I'm so hungover i just sang the alphabet to see if "Z" comes after "W"
had a convo with my professor before class while peeing... new level of awkward or a breakthrough in our relationship? i feel like there is no longer a professional boundary.
at least 'blackout me' had enough sense to take the puke covered duvet off the comforter.
Thanks for putting the blue stuff in the toilet, it made me throwing up this morning more enjoyable.
Thru out the entire phone conversation I went from thinking: he's making a gay come-on, to he's trying to sell me drugs, before realizing he was offering me a job with an internet company. Things are gonna be awkward in class this week.
Just had to return the shit I stole from the dining hall, with everyone watching...apparently there ARE consequences for being drunk, coked up and belligerent.
I seriously told a stripper I would hold her hand when she goes to get ass implants.

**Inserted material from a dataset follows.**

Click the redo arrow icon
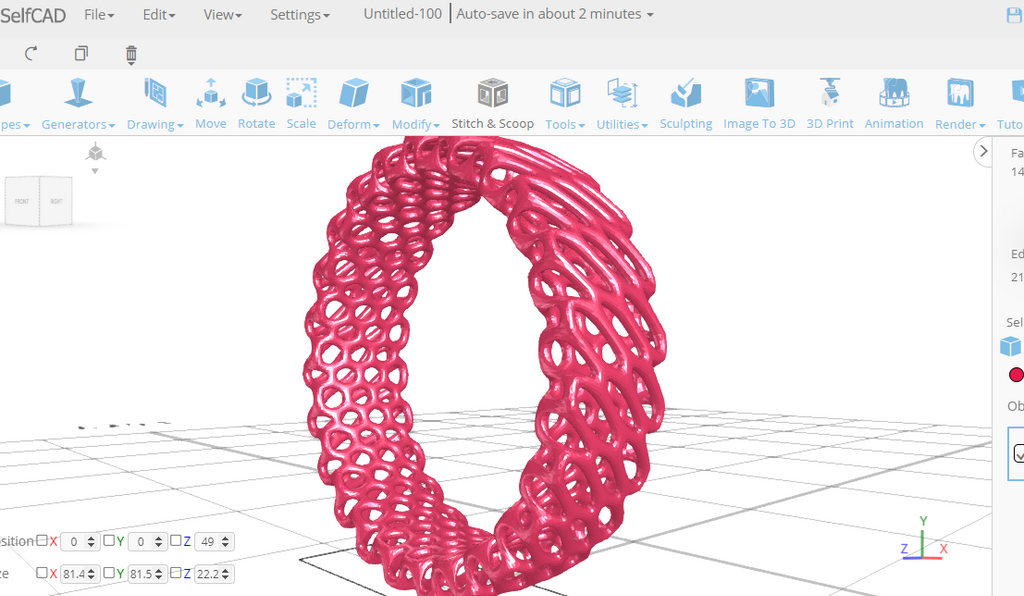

scream really loud. we think you crawled under the deck
I feel like I shouldn't have to explain to you why giving your cat weed was a bad idea.
HIV testing and a light brunch. Sounds like a great way to spend Christmas Eve.
Maybe you'll have a Christmas miracle
It's a sad day when you can't take off your pants and drink a margarita at work.
I rubbed his back while he puked for an hour and then ended up getting laid when I tried to put him to bed, best puke and rally I've ever seen.
Just bumped into my ex. Blowing a dude in the ladies' room at Disney World. I guess it really was her not me.
WEED BROWNIES! He put weed in my brownie mix! And he got it from YYYYOOOOUUUU!
Look at the bright side mom. After 20 years dad is still capable of surprising you!
Shut up Max.
Did you finish that presentation yet?
No but don’t worry about it. I do my best work in the middle of the night. I’m like a hamster.